Indeed, all over the press corps, reporters are now mysteriously failing to get the point the Admin made this weekend. In particular, many scribes are conflating the earlier uranium-from-Niger report with the later uranium-from-one-of-several-countries claim—the claim which the Brits still affirm. Last night, Chris Matthews conflated these claims on Hardball; Jim Angle even conflated the claims on last night’s Special Report. But the most striking conflation is found in the lead of Nicholas Kristof’s column this morning. . . .
Apparently, there’s a great deal to this story that Kristof doesn’t know, like what the Bush Admin said all weekend. Did Bush’s statement constitute a “Niger uranium hoax?” All weekend long, major spokesmen explained that Bush’s statement concerned nations other than Niger. But legions of scribes don’t seem to have heard. Kristof is just one of many.
For the record, Kristof pushes this point very hard. He persistently implies that Bush’s statement was a reference to Niger only. “[T]he White House, eager to spice up the State of the Union address, recklessly resurrected the discredited Niger tidbit,” he says. And he never reports what the Admin has actually said—that the statement referred to other countries. Kristof complains about the Administration’s “dishonesty and delusion,” and he calls the Bush statement a “falsehood.” But given his column’s shaping of facts, he may have a slight problem himself.
What is happening here? In the case of individual scribes, we can’t tell you, but in the aggregate, this pattern is familiar. To all appearances, the press corps has reached an overall judgment—the Bush Admin spun the intelligence on Iraq. That overall judgment may well be true. But as you know, when the press corps reaches an overall judgment, they often start looking for easy-to-tell stories to illustrate their global belief.

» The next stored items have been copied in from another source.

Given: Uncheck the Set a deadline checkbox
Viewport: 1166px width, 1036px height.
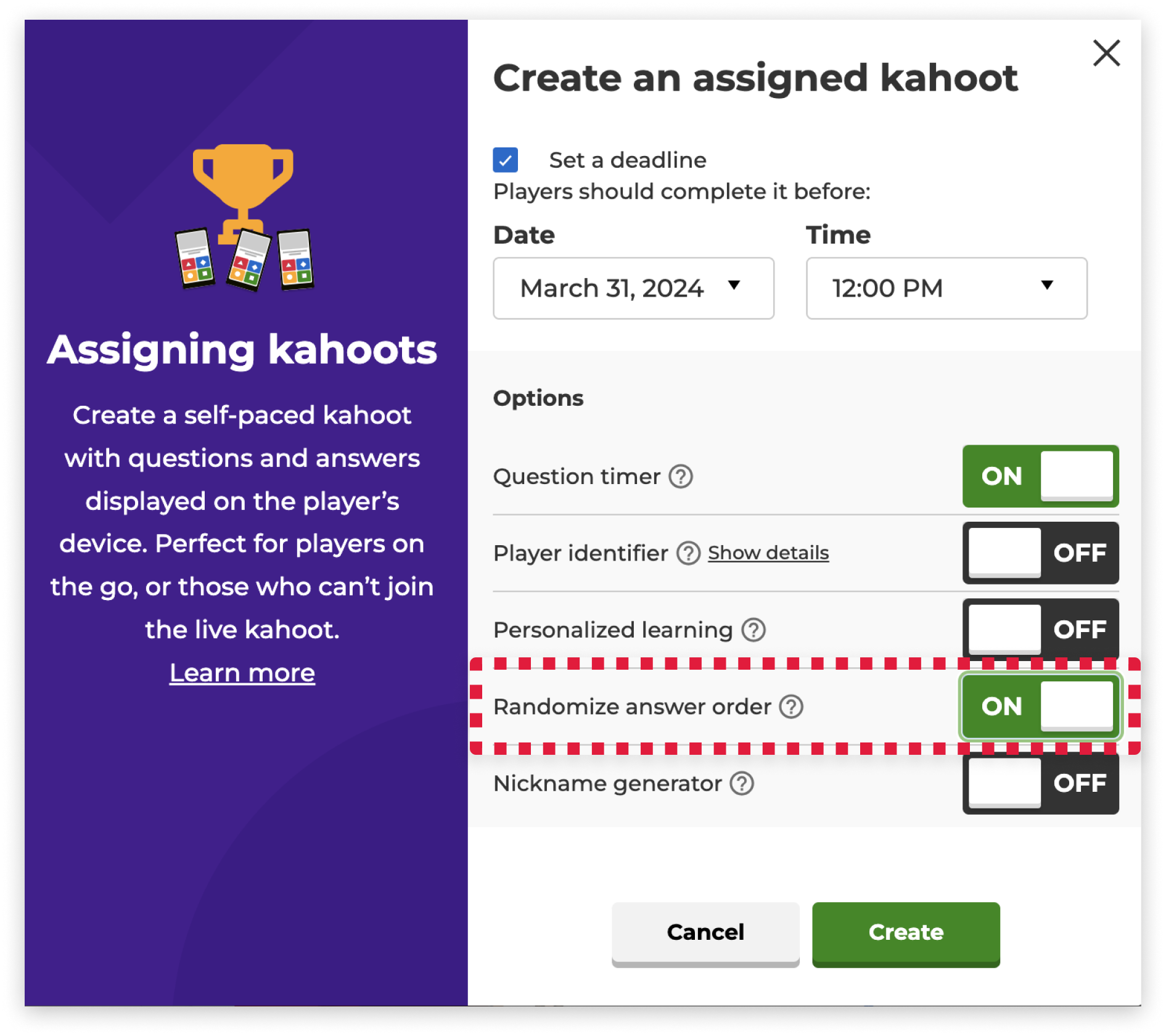Looking at the screenshot, I should pos(506,160).
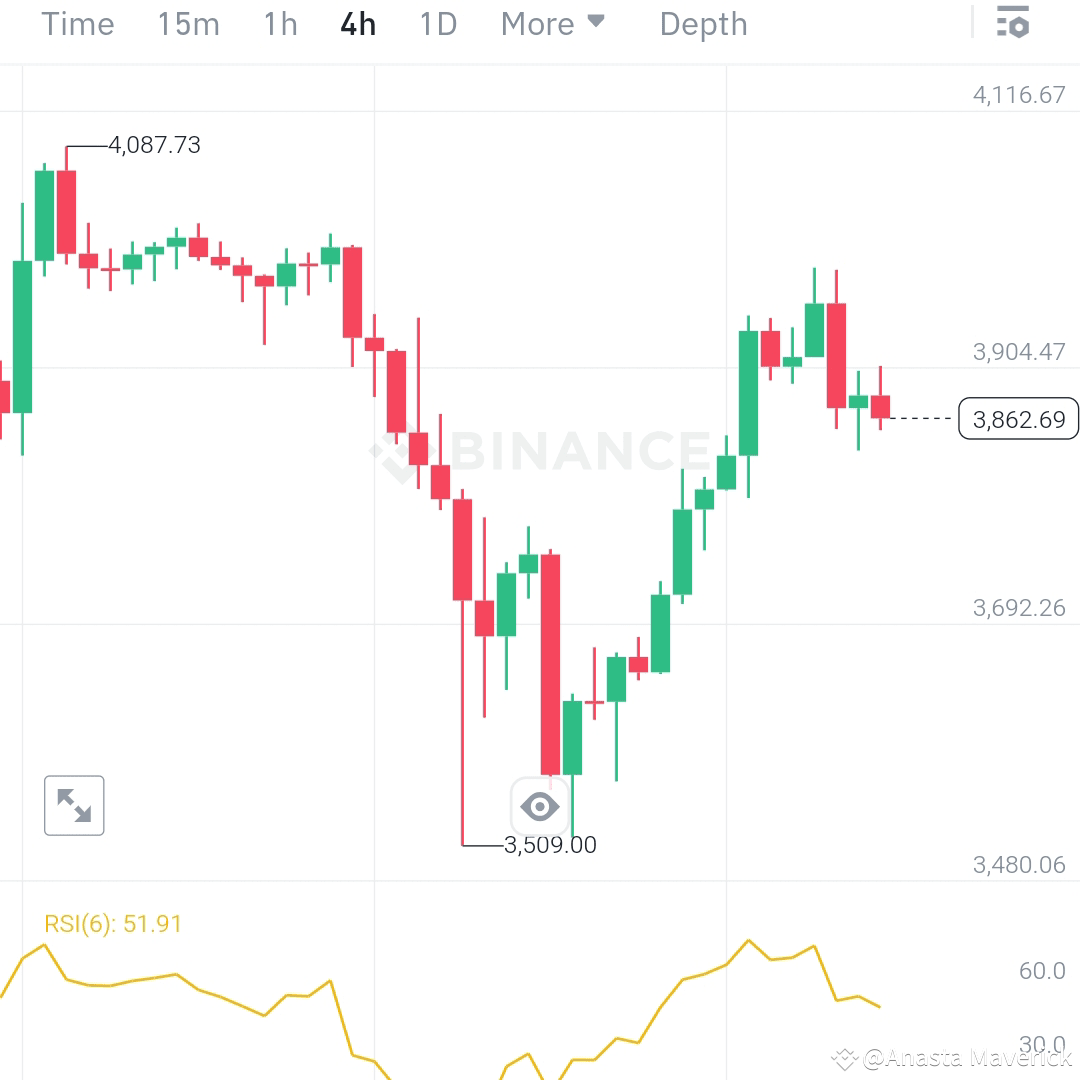Screen dimensions: 1080x1080
Task: Click the yellow RSI line at its peak
Action: click(748, 941)
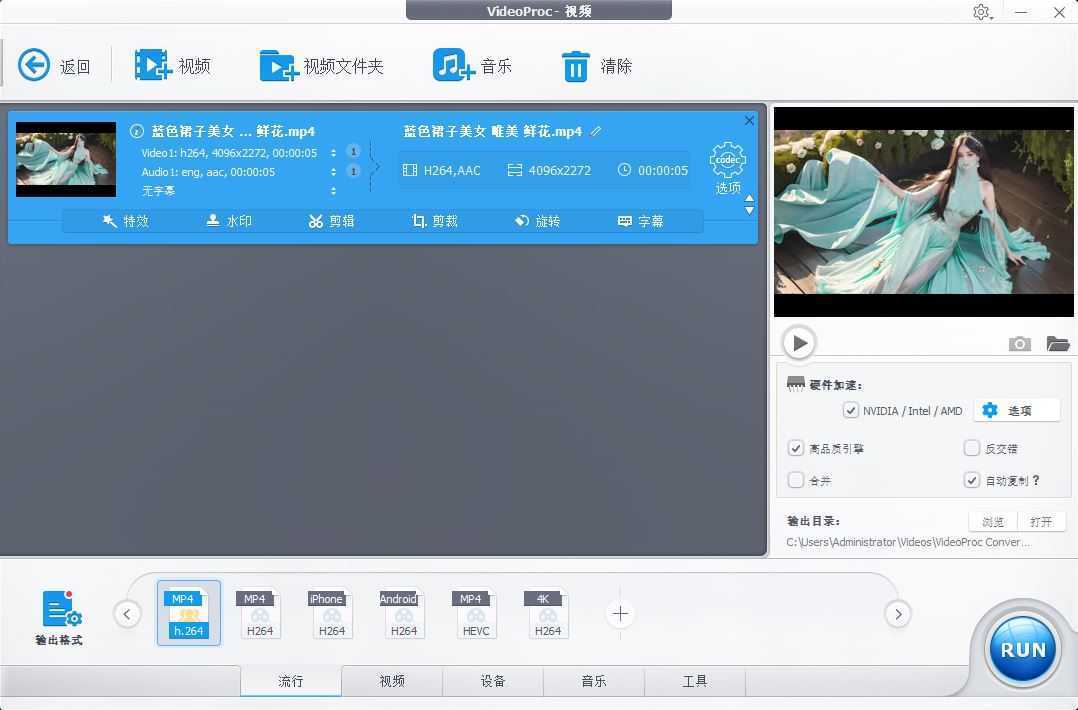Open the 剪裁 (crop) tool
The image size is (1078, 710).
pyautogui.click(x=435, y=221)
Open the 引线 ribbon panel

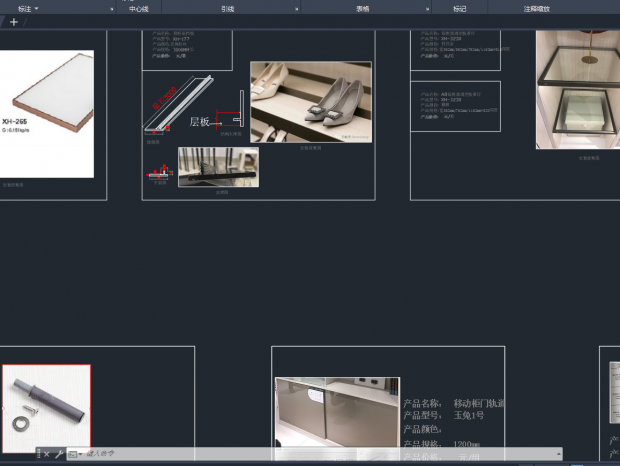click(228, 8)
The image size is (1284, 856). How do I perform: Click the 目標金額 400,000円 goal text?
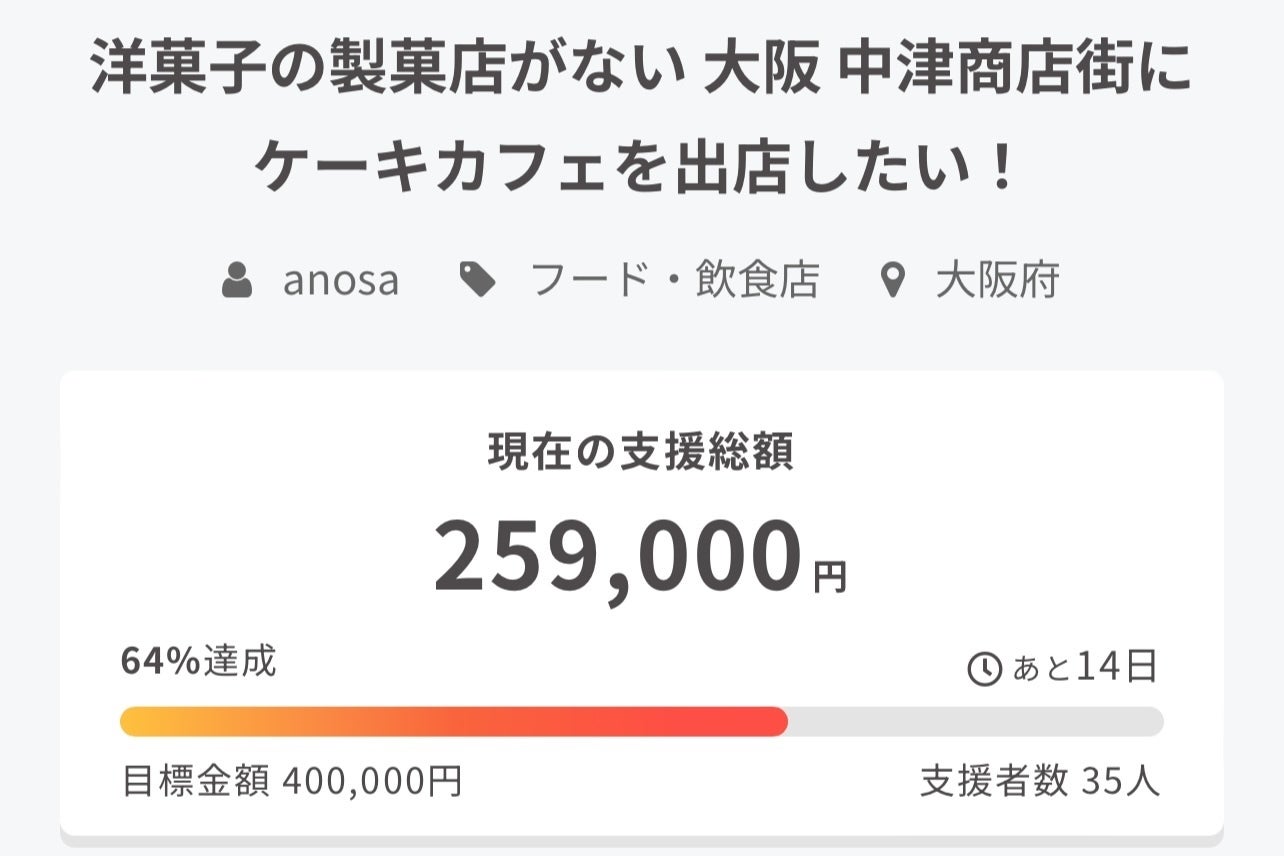292,781
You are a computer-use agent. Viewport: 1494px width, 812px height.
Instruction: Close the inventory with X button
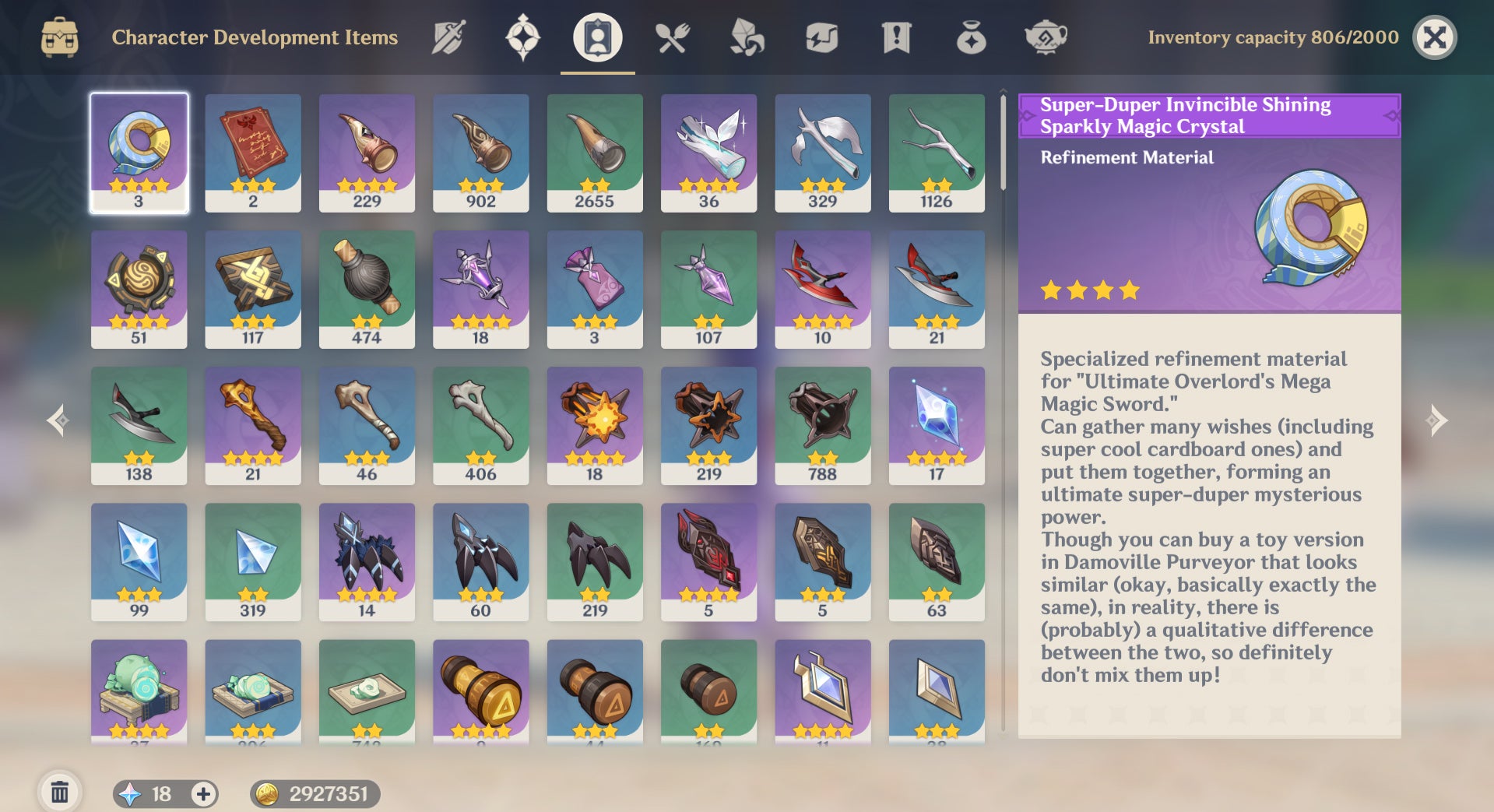point(1434,37)
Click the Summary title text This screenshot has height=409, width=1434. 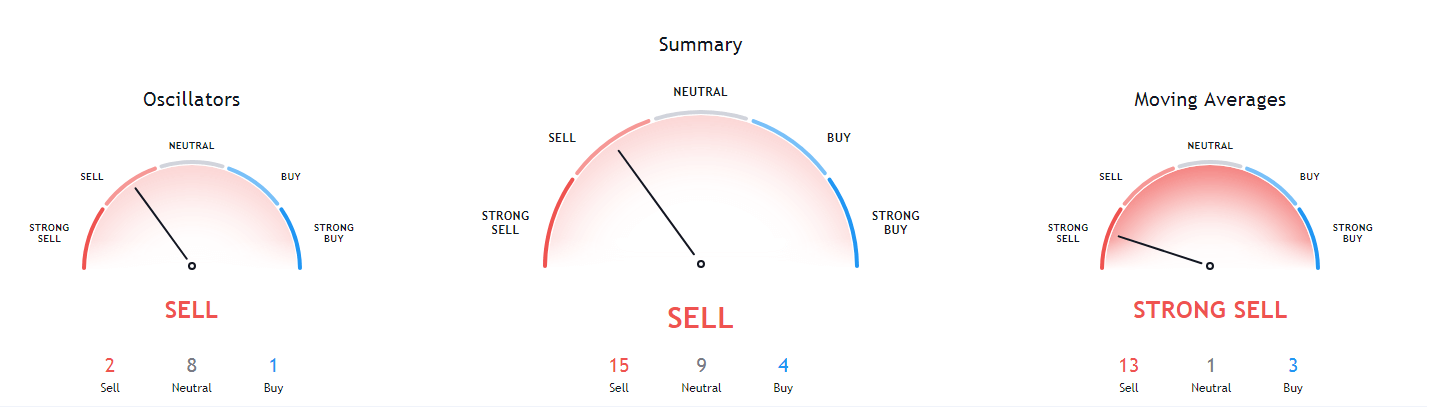(700, 45)
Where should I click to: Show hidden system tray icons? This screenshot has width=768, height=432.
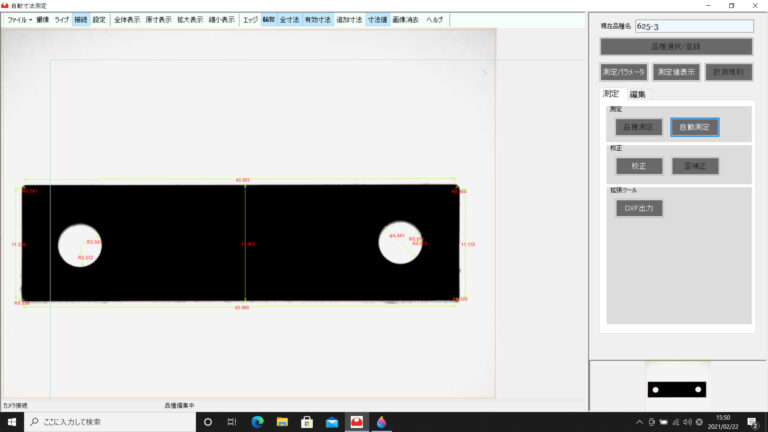(639, 422)
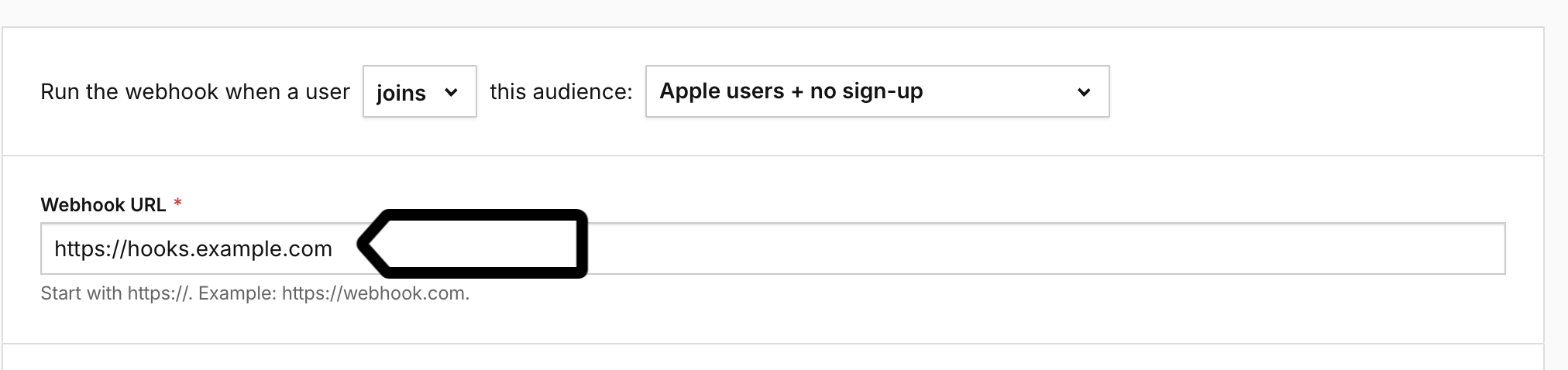Click the "Run the webhook when a user" text
Image resolution: width=1568 pixels, height=370 pixels.
(194, 92)
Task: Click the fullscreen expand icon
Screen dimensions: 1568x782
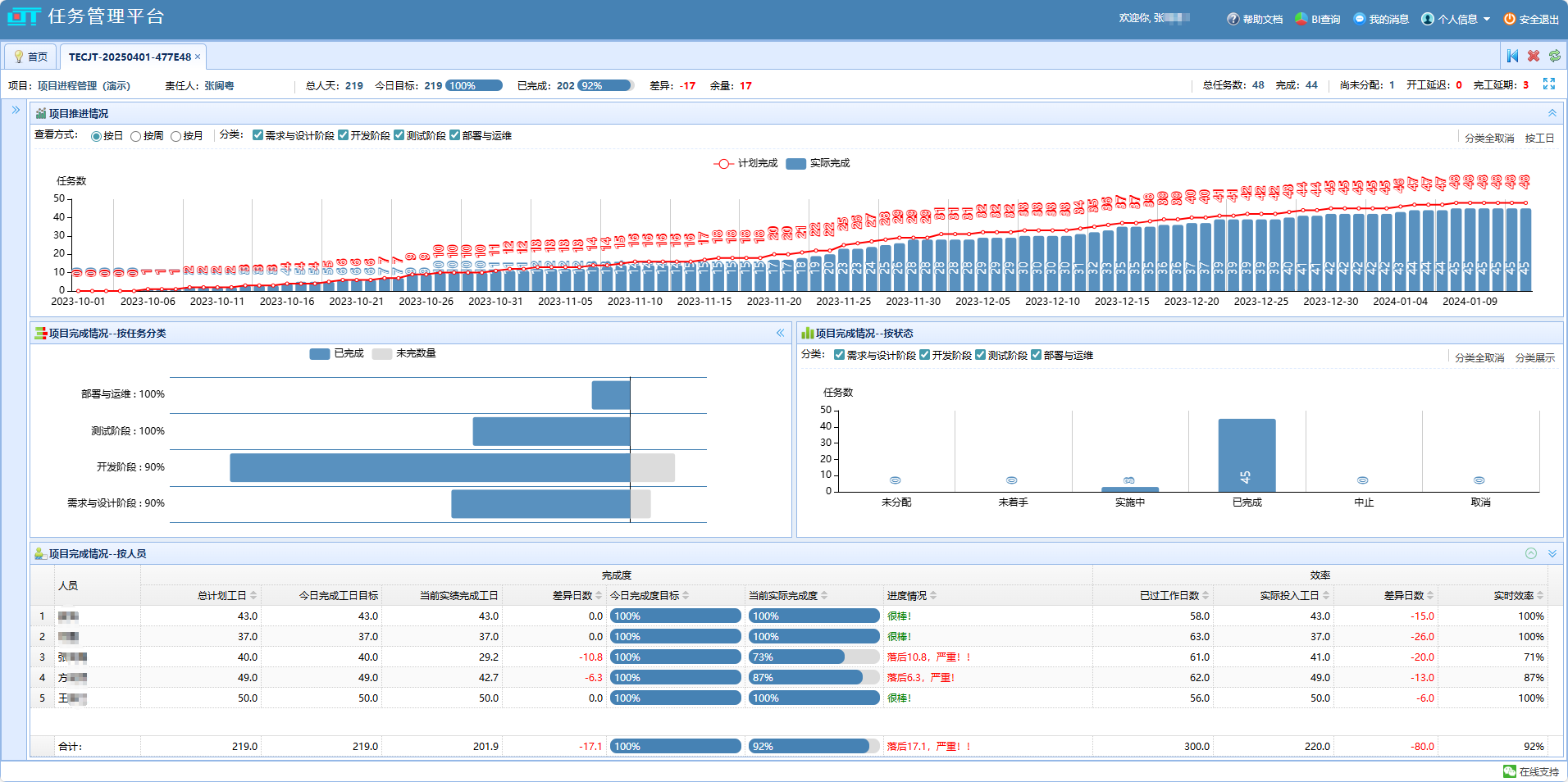Action: (1548, 84)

If they have to change or make up facts, all too often they’re willing to do it. In this case, the Washington press corps has clearly decided that the Bush Admin mistreated intelligence. And, as they have done many times in the past, they seem to be massaging some basic facts to convince you of that global conclusion.
There’s much more to this post, and you should read the whole thing. (Via Erik Peterson).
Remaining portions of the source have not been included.